== Segment start ==

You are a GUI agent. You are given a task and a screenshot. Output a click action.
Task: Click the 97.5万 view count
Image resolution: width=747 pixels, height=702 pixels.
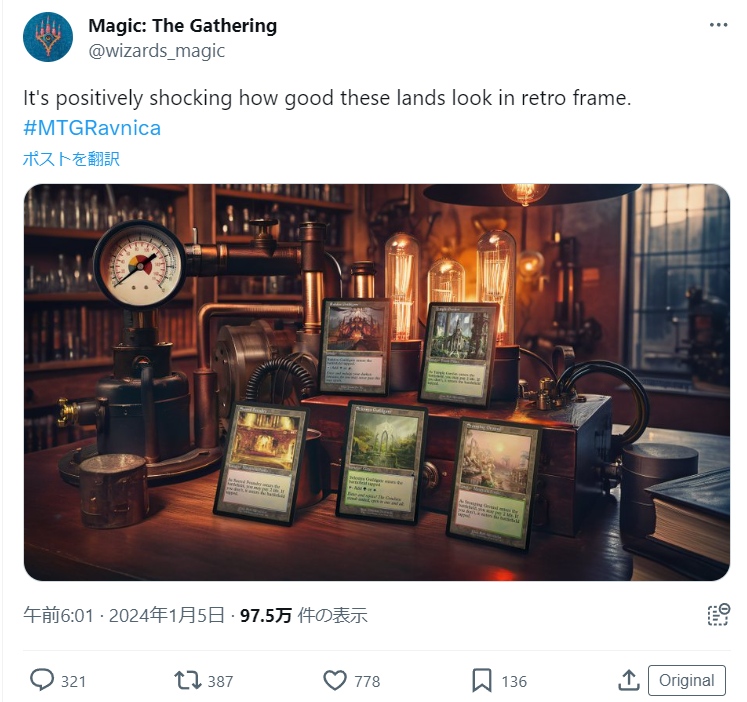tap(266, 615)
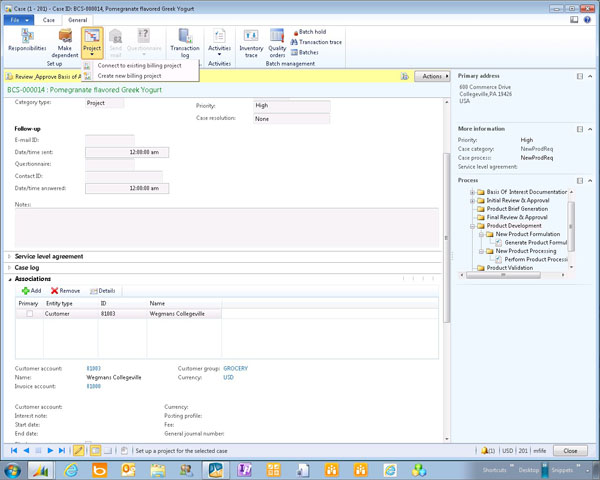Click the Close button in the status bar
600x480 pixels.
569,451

== Segment end ==
== Segment start ==

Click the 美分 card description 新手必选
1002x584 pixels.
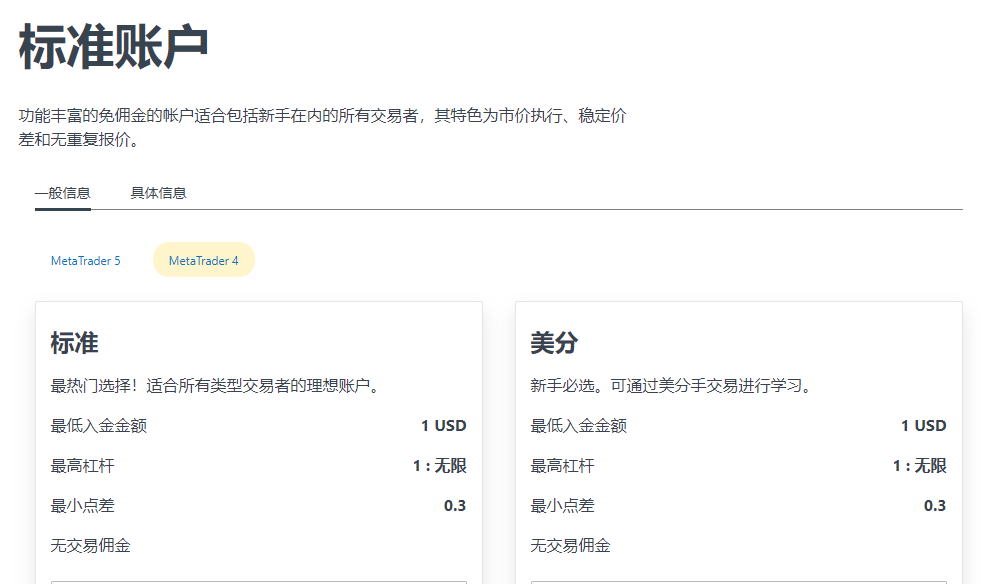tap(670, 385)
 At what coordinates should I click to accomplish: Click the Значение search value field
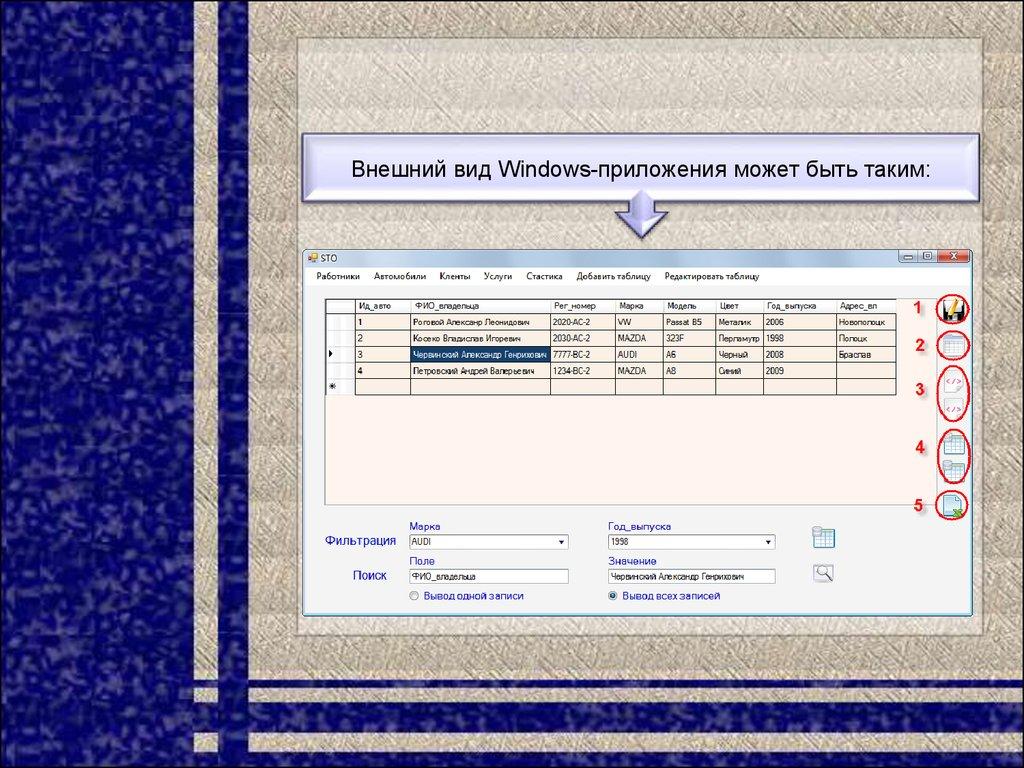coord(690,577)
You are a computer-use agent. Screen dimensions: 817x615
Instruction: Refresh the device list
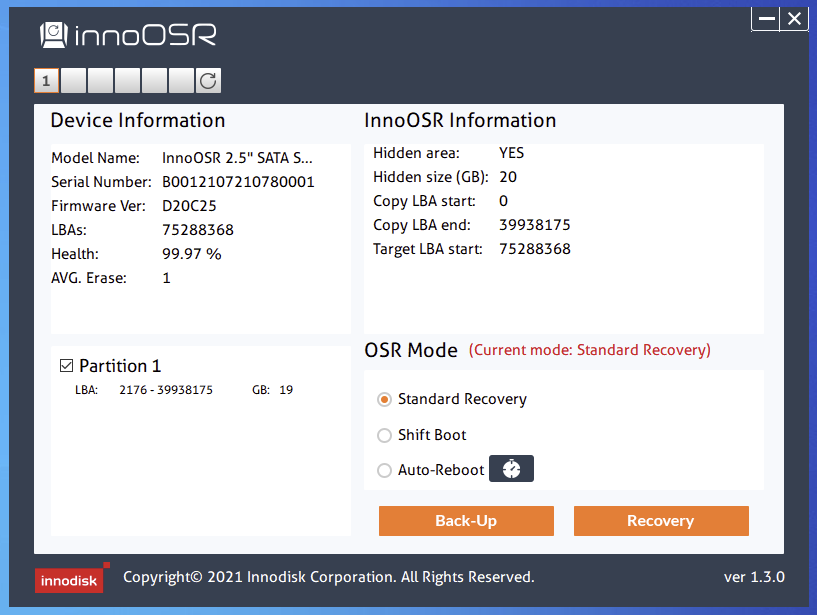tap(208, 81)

== Segment end ==
== Segment start ==

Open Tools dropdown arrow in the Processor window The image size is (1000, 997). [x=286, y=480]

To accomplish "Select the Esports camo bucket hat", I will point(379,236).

== Segment end ==

Where a line above holds the word "agent", copy it.

You are a GUI agent. You are given a task and a screenshot. Output a click action.
You are a computer-use agent. Screen dimensions: 817x615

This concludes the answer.